El hambre es el suplicio de Tántalo: insaciable y eterno. El hambre es un estado de ánimo que nace de una insatisfacción física. Es indudable que la comida, por lo general, calma. Un poco de pasta o fruta asegura la continuidad de la vida; un escalope vienés ya hace posible que la persona que hoy ha tenido hambre, mañana también pueda tenerla. Es inútil explicar con más detalle que una dieta forzosa tras una indigestión o los borborigmos del día de Viernes Santo no son lo mismo que el hambre, porque no van acompañados por la falta tantálica de esperanza; al contrario, están traspasados, a modo de consuelo, por el atrayente olor del caldo y el asado de cordero de mañana. El hambre de la que ahora tenemos que hablar es, en el fondo, un pánico imposible de apaciguar, es el miedo que tienen los instintos a morir de hambre.

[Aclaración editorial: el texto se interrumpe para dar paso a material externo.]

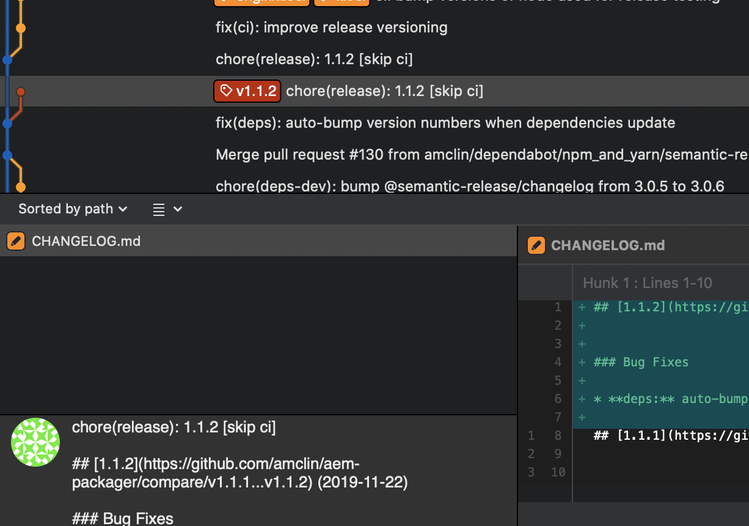Click the green commit author avatar
The height and width of the screenshot is (526, 749).
tap(35, 442)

Todo esto es necesario apuntarlo porque anteriormente ya se ha comentado que el sentimiento de vida fundamental en un campo para presos de guerra es el hambre. Además de la nostalgia, pero de manera más fuerte, más palpable y más impaciente, el hambre dirige todo deseo, pensamiento y acción. El confinamiento en un campo es la dictadura del hambre y esta regla no tiene excepción, o si la tiene, yo nunca he visto semejante excepción, ni he oído de ella. Por supuesto, hay casos en los que los síntomas se borran. La vida en los campos ofrece mucho espacio al individio para abrirse camino. Hay carreras que llegan muy alto: los cocineros, panaderos, guardalmacenes, los llamados obreros políticos, o los sastres y zapateros remendones más avispados. Ellos pueden tirarse meses o, muchas veces, incluso años sin sentir el suplicio del hambre. Aparentemente la olvidan, a veces ni siquiera hablan de ella. Sin embargo, algún que otro detalle los delata: a veces un simple movimiento o algún ritual propio de la comida. Y si hay alguien al que el miedo ya no le esté ahogando, a éste le sigue los pasos, como una sombra.